BEGIN MATERIAL TO PROCESS
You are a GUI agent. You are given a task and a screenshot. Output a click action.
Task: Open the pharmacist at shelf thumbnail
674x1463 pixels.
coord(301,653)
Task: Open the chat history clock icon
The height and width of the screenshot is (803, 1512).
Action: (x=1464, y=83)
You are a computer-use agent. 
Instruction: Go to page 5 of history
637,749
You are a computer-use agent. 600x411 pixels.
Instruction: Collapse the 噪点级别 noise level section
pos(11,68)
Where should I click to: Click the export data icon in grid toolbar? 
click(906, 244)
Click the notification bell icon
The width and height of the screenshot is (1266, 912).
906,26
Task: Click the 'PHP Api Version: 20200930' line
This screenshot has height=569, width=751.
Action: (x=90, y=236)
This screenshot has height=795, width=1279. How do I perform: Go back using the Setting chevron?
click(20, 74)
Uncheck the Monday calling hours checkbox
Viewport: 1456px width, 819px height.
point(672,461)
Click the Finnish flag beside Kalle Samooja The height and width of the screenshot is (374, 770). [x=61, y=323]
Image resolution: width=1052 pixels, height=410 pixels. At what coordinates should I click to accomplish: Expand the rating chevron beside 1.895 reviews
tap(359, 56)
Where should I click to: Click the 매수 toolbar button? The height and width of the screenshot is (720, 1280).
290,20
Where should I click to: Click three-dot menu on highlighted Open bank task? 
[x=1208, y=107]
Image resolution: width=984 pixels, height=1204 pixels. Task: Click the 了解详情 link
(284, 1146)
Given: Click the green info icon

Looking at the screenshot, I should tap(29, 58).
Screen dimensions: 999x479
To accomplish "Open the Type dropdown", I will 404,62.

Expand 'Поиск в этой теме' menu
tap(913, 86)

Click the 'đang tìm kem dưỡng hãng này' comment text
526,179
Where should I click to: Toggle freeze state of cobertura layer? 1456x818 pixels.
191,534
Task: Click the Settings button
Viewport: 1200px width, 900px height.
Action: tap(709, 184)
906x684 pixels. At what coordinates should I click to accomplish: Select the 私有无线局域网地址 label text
END MATERIAL TO PROCESS
Your answer should consist of the lines from the line with "Task: Click the Settings button" through the last line of the data, set down exactly, both included.

Task: Click the Settings button
Viewport: 1200px width, 900px height.
Action: tap(709, 184)
906x684 pixels. At what coordinates should I click to accomplish: Select the 私有无线局域网地址 label text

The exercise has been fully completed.